EXERCISE AIM
All entries below are to be returned in full, exactly as they stand.

EXERCISE MATERIAL
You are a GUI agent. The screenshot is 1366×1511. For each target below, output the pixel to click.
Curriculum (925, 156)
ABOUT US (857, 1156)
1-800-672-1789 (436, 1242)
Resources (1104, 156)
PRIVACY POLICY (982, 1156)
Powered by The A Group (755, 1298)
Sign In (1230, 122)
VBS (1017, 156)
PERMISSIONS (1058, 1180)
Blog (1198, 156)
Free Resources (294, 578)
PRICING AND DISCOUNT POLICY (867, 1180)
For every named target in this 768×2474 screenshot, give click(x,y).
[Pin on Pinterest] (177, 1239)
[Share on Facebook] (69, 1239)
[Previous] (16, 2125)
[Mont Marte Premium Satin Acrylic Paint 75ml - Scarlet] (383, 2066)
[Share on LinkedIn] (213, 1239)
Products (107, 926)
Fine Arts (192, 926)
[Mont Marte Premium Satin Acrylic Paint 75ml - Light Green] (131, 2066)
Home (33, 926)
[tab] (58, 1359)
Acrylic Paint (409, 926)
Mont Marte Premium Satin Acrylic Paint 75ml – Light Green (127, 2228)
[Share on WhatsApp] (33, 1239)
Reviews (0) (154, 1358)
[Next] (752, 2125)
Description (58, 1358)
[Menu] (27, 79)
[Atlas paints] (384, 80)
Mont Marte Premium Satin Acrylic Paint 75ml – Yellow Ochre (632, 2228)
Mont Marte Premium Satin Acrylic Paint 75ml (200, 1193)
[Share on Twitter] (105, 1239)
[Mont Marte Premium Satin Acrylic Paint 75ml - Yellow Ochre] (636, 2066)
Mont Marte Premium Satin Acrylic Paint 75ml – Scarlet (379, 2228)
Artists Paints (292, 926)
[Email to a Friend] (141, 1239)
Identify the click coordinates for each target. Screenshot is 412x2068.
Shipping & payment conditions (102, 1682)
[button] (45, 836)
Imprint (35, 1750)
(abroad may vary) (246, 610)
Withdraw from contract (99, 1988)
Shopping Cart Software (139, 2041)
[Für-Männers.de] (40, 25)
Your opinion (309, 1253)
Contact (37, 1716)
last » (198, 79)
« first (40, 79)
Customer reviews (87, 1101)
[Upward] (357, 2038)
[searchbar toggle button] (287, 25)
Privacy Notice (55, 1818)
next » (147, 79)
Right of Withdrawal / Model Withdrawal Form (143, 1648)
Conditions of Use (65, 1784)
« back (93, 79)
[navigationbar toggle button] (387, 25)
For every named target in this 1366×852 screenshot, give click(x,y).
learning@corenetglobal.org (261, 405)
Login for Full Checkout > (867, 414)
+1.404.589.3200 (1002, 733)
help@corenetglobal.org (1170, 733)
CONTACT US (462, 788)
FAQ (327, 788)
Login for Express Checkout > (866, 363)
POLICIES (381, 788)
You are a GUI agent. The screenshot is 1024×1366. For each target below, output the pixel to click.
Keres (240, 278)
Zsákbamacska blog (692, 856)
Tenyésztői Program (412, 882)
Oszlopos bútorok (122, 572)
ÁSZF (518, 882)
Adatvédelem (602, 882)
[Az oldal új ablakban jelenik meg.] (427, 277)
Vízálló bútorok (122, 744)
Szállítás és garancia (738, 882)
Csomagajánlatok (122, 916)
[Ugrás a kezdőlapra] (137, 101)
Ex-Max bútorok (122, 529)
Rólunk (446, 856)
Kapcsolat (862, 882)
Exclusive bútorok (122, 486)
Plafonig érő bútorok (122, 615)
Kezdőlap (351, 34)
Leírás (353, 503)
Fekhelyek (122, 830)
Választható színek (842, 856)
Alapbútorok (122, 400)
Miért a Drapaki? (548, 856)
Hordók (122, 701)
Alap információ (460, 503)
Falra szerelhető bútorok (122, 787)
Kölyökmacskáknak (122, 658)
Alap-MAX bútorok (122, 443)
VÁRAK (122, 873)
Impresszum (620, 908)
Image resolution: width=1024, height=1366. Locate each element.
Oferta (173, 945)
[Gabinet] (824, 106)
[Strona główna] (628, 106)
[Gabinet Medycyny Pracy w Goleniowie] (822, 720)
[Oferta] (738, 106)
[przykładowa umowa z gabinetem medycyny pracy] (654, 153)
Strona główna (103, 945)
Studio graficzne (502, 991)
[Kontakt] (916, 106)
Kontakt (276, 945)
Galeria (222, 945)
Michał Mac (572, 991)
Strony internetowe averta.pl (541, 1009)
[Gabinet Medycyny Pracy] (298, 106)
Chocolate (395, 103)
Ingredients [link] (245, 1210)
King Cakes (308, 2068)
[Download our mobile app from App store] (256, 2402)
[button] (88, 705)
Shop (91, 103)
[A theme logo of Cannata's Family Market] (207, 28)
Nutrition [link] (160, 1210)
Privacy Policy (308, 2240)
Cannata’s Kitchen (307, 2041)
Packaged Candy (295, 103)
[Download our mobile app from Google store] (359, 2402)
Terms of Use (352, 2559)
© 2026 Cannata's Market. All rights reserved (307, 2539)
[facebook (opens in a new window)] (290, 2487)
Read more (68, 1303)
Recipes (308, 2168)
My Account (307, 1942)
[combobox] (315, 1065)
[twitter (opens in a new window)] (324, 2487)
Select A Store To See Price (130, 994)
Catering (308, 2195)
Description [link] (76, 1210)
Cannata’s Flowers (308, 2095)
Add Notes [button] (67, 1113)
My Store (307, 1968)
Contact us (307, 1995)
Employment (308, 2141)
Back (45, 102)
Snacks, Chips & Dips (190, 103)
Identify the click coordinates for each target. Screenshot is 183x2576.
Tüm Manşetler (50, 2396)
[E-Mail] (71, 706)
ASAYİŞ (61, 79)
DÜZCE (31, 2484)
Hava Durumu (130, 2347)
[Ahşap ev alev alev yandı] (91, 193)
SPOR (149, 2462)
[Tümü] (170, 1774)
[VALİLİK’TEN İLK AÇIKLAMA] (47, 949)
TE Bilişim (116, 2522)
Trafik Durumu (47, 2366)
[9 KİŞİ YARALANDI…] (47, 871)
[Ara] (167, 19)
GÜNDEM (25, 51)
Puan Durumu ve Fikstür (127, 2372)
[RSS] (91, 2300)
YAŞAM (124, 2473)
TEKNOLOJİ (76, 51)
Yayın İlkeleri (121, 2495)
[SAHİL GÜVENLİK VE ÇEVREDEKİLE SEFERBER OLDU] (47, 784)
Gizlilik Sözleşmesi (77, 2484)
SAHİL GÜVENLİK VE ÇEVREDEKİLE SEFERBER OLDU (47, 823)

ANSWER TO THIS EXERCISE
You are a GUI agent. The screenshot is 1366×1511. For each target below, output the pixel to click.
Curriculum (925, 156)
ABOUT US (857, 1156)
1-800-672-1789 (436, 1242)
Resources (1104, 156)
PRIVACY POLICY (982, 1156)
Powered by The A Group (755, 1298)
Sign In (1230, 122)
VBS (1017, 156)
PERMISSIONS (1058, 1180)
Blog (1198, 156)
Free Resources (294, 578)
PRICING AND DISCOUNT POLICY (867, 1180)
For every named target in this 768×2474 screenshot, give click(x,y).
[Pin on Pinterest] (177, 1239)
[Share on Facebook] (69, 1239)
[Previous] (16, 2125)
[Mont Marte Premium Satin Acrylic Paint 75ml - Scarlet] (383, 2066)
[Share on LinkedIn] (213, 1239)
Products (107, 926)
Fine Arts (192, 926)
[Mont Marte Premium Satin Acrylic Paint 75ml - Light Green] (131, 2066)
Home (33, 926)
[tab] (58, 1359)
Acrylic Paint (409, 926)
Mont Marte Premium Satin Acrylic Paint 75ml – Light Green (127, 2228)
[Share on WhatsApp] (33, 1239)
Reviews (0) (154, 1358)
[Next] (752, 2125)
Description (58, 1358)
[Menu] (27, 79)
[Atlas paints] (384, 80)
Mont Marte Premium Satin Acrylic Paint 75ml – Yellow Ochre (632, 2228)
Mont Marte Premium Satin Acrylic Paint 75ml (200, 1193)
[Share on Twitter] (105, 1239)
[Mont Marte Premium Satin Acrylic Paint 75ml - Yellow Ochre] (636, 2066)
Mont Marte Premium Satin Acrylic Paint 75ml – Scarlet (379, 2228)
Artists Paints (292, 926)
[Email to a Friend] (141, 1239)
Identify the click coordinates for each target. Screenshot is 412x2068.
Shipping & payment conditions (102, 1682)
[button] (45, 836)
Imprint (35, 1750)
(abroad may vary) (246, 610)
Withdraw from contract (99, 1988)
Shopping Cart Software (139, 2041)
[Für-Männers.de] (40, 25)
Your opinion (309, 1253)
Contact (37, 1716)
last » (198, 79)
« first (40, 79)
Customer reviews (87, 1101)
[Upward] (357, 2038)
[searchbar toggle button] (287, 25)
Privacy Notice (55, 1818)
next » (147, 79)
Right of Withdrawal / Model Withdrawal Form (143, 1648)
Conditions of Use (65, 1784)
« back (93, 79)
[navigationbar toggle button] (387, 25)
For every named target in this 1366×852 screenshot, give click(x,y).
learning@corenetglobal.org (261, 405)
Login for Full Checkout > (867, 414)
+1.404.589.3200 (1002, 733)
help@corenetglobal.org (1170, 733)
CONTACT US (462, 788)
FAQ (327, 788)
Login for Express Checkout > (866, 363)
POLICIES (381, 788)
You are a GUI agent. The screenshot is 1024×1366. For each target below, output the pixel to click.
Keres (240, 278)
Zsákbamacska blog (692, 856)
Tenyésztői Program (412, 882)
Oszlopos bútorok (122, 572)
ÁSZF (518, 882)
Adatvédelem (602, 882)
[Az oldal új ablakban jelenik meg.] (427, 277)
Vízálló bútorok (122, 744)
Szállítás és garancia (738, 882)
Csomagajánlatok (122, 916)
[Ugrás a kezdőlapra] (137, 101)
Ex-Max bútorok (122, 529)
Rólunk (446, 856)
Kapcsolat (862, 882)
Exclusive bútorok (122, 486)
Plafonig érő bútorok (122, 615)
Kezdőlap (351, 34)
Leírás (353, 503)
Fekhelyek (122, 830)
Választható színek (842, 856)
Alapbútorok (122, 400)
Miért a Drapaki? (548, 856)
Hordók (122, 701)
Alap információ (460, 503)
Falra szerelhető bútorok (122, 787)
Kölyökmacskáknak (122, 658)
Alap-MAX bútorok (122, 443)
VÁRAK (122, 873)
Impresszum (620, 908)
Image resolution: width=1024, height=1366. Locate each element.
Oferta (173, 945)
[Gabinet] (824, 106)
[Strona główna] (628, 106)
[Gabinet Medycyny Pracy w Goleniowie] (822, 720)
[Oferta] (738, 106)
[przykładowa umowa z gabinetem medycyny pracy] (654, 153)
Strona główna (103, 945)
Studio graficzne (502, 991)
[Kontakt] (916, 106)
Kontakt (276, 945)
Galeria (222, 945)
Michał Mac (572, 991)
Strony internetowe averta.pl (541, 1009)
[Gabinet Medycyny Pracy] (298, 106)
Chocolate (395, 103)
Ingredients [link] (245, 1210)
King Cakes (308, 2068)
[Download our mobile app from App store] (256, 2402)
[button] (88, 705)
Shop (91, 103)
[A theme logo of Cannata's Family Market] (207, 28)
Nutrition [link] (160, 1210)
Privacy Policy (308, 2240)
Cannata’s Kitchen (307, 2041)
Packaged Candy (295, 103)
[Download our mobile app from Google store] (359, 2402)
Terms of Use (352, 2559)
© 2026 Cannata's Market. All rights reserved (307, 2539)
[facebook (opens in a new window)] (290, 2487)
Read more (68, 1303)
Recipes (308, 2168)
My Account (307, 1942)
[combobox] (315, 1065)
[twitter (opens in a new window)] (324, 2487)
Select A Store To See Price (130, 994)
Catering (308, 2195)
Description [link] (76, 1210)
Cannata’s Flowers (308, 2095)
Add Notes [button] (67, 1113)
My Store (307, 1968)
Contact us (307, 1995)
Employment (308, 2141)
Back (45, 102)
Snacks, Chips & Dips (190, 103)
Identify the click coordinates for each target. Screenshot is 183x2576.
Tüm Manşetler (50, 2396)
[E-Mail] (71, 706)
ASAYİŞ (61, 79)
DÜZCE (31, 2484)
Hava Durumu (130, 2347)
[Ahşap ev alev alev yandı] (91, 193)
SPOR (149, 2462)
[Tümü] (170, 1774)
[VALİLİK’TEN İLK AÇIKLAMA] (47, 949)
TE Bilişim (116, 2522)
Trafik Durumu (47, 2366)
[9 KİŞİ YARALANDI…] (47, 871)
[Ara] (167, 19)
GÜNDEM (25, 51)
Puan Durumu ve Fikstür (127, 2372)
[RSS] (91, 2300)
YAŞAM (124, 2473)
TEKNOLOJİ (76, 51)
Yayın İlkeleri (121, 2495)
[SAHİL GÜVENLİK VE ÇEVREDEKİLE SEFERBER OLDU] (47, 784)
Gizlilik Sözleşmesi (77, 2484)
SAHİL GÜVENLİK VE ÇEVREDEKİLE SEFERBER OLDU (47, 823)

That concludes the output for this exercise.